According to the late president and war hero, leaders have the requisite skills to convince others to realize their vision and help them acquire it. This is not possible without really good communication skills.
However, such skills are not always inherent to our personalities (except for a lucky few); rather, they have to be developed over a period of time though training and experience. Some key aspects of a communication skills training program include:
The first and foremost necessity for the development of good communications skills is to listen, and listen well. That is with attention, not just to your supervisors and customers, but also your subordinates too. This is because till you listen and understand, you cannot be in a position to respond adequately. A communication skills training program would make you a better listener overall.
Do Not be ‘Me First’
This is another aspect of communication skills training. If you are concerned with only talking about yourself, the other person’s hopes and aspirations would become irrelevant and lead to poor communication between the two. This also applies to audiences with multiple participants.

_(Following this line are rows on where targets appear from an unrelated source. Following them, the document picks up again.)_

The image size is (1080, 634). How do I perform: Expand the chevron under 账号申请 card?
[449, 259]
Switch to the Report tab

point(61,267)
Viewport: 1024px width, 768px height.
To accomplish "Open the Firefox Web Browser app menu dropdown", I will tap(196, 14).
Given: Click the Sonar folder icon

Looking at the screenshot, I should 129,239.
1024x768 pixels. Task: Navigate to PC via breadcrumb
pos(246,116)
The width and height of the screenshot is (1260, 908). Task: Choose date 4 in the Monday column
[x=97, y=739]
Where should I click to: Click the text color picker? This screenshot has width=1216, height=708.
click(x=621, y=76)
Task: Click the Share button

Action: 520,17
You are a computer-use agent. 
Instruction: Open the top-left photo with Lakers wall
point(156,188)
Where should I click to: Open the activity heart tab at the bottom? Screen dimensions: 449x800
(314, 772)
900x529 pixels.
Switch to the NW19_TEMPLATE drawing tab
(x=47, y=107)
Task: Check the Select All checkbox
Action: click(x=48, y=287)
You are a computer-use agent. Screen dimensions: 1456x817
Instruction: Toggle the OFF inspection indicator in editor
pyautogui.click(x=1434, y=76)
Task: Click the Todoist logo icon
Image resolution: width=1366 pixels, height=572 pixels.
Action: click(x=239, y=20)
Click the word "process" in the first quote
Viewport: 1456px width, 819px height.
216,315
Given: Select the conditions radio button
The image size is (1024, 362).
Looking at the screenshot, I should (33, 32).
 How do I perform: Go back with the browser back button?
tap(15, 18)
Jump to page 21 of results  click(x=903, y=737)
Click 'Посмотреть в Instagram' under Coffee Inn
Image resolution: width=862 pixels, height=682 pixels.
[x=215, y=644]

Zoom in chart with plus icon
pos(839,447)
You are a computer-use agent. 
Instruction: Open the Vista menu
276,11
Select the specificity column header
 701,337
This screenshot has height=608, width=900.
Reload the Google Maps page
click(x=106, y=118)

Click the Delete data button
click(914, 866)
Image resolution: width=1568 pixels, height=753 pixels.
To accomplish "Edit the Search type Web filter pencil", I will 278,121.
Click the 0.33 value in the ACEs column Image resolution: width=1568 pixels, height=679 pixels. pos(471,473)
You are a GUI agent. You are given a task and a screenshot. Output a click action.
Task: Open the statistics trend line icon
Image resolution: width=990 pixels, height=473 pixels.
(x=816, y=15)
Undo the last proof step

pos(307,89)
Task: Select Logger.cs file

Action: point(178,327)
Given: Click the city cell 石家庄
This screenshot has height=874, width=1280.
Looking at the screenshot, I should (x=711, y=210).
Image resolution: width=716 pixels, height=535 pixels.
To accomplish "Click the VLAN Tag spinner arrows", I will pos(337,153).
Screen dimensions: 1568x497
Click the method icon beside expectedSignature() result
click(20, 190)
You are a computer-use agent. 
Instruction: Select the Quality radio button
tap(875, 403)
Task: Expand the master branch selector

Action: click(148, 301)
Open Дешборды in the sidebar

Many people start a speech and simply drone on and on. Do not be monotonous; take breaks, even short ones lasting a few seconds, to give a chance to the audience to step in and say something
Focus on the Topic under Discussion
It is easy to lose focus during a conversation and let it meander on its own. But such conversations rarely ever give any productive results and on the contrary losing focus may mean many important aspects of the discussion may be lost.
If the other person is not responding or giving monosyllabic answers, that means you have already lost him or her and as such, the communication is being wasted.
The Value of Empathy
Being empathetic is arguably one of the most important points to considering when it comes to communication skills training. If ‘Y’ is telling you about an incident that may have occurred in her life, that is not a signal for you to start reciting a similar incident from your own life experiences.Not only would it demotivate the speaker, but it would make you seem self-centered and as such, would create a barrier to your interpersonal communication.
Say No to Frequent Interruptions
A good communication skills training program always emphasizes on the value of not interrupting the speaker. Interruptions show how little you value the other person’s opinion, and may often be taken as a type of insult. In fact, frequent interrupters end up antagonizing the person/persons they are conversing with due to this markedly irritating habit.